Kings Of Convenience made a big impression with their debut album, the aptly titled Quiet Is The New Loud, receiving critical acclaim from one and all. So who can blame them for sticking with the old adage that if it ain't broke don't fix it?

Riot On An Empty Street has all of the whimsical charm that made their 2001 effort such a success, even in the form of a remarkably similar cover, featuring two Kings Eirik Glambek Boe and Erlend Oye alongside a mysterious and unnamed woman.

If anything though, this new album is even 'nicer' than the first. First track Homesick is a beautiful opener, leaving you drifting away in the sea of soft guitars and hushed voices that we've come accustomed to, and setting the tone for what is to follow.

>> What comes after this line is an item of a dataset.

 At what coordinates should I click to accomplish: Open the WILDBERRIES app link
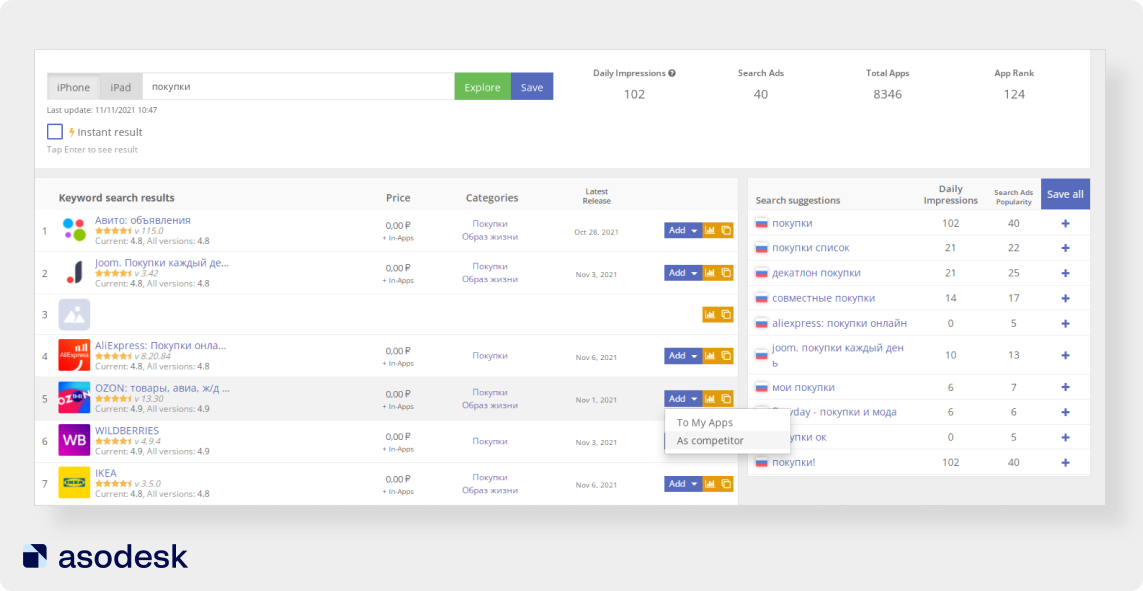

The opening to Misread, meanwhile, is very reminiscent of Nick Drake. Starting with piano and acoustic guitar, it is a song which you could slip in the middle of the folk legend's Bryter Layter album and wouldn't even notice that something which wasn't there yesterday had strangely been added.

Of course Drake is as quintessentially English as it gets, yet this would also be exactly the description you would label fourth track Stay Out Of Trouble with. Shades of 18th century England come to mind when you hear the opening strings and there is even the mention of "10 pence pieces" in the lyrics. Indeed you have to remind yourself that the Kings themselves aren't in fact from Stratford-Upon-Avon but Bergen in Norway.

Know How moves along in a similarly happy and chilled out vein and includes a guest appearance from Canadian songstress Leslie Feist. Popping up midway she takes the song into a different direction, slowing things down before Oye's voice joins hers and the tempo picks up pace again, albeit never surpassing a slow jog.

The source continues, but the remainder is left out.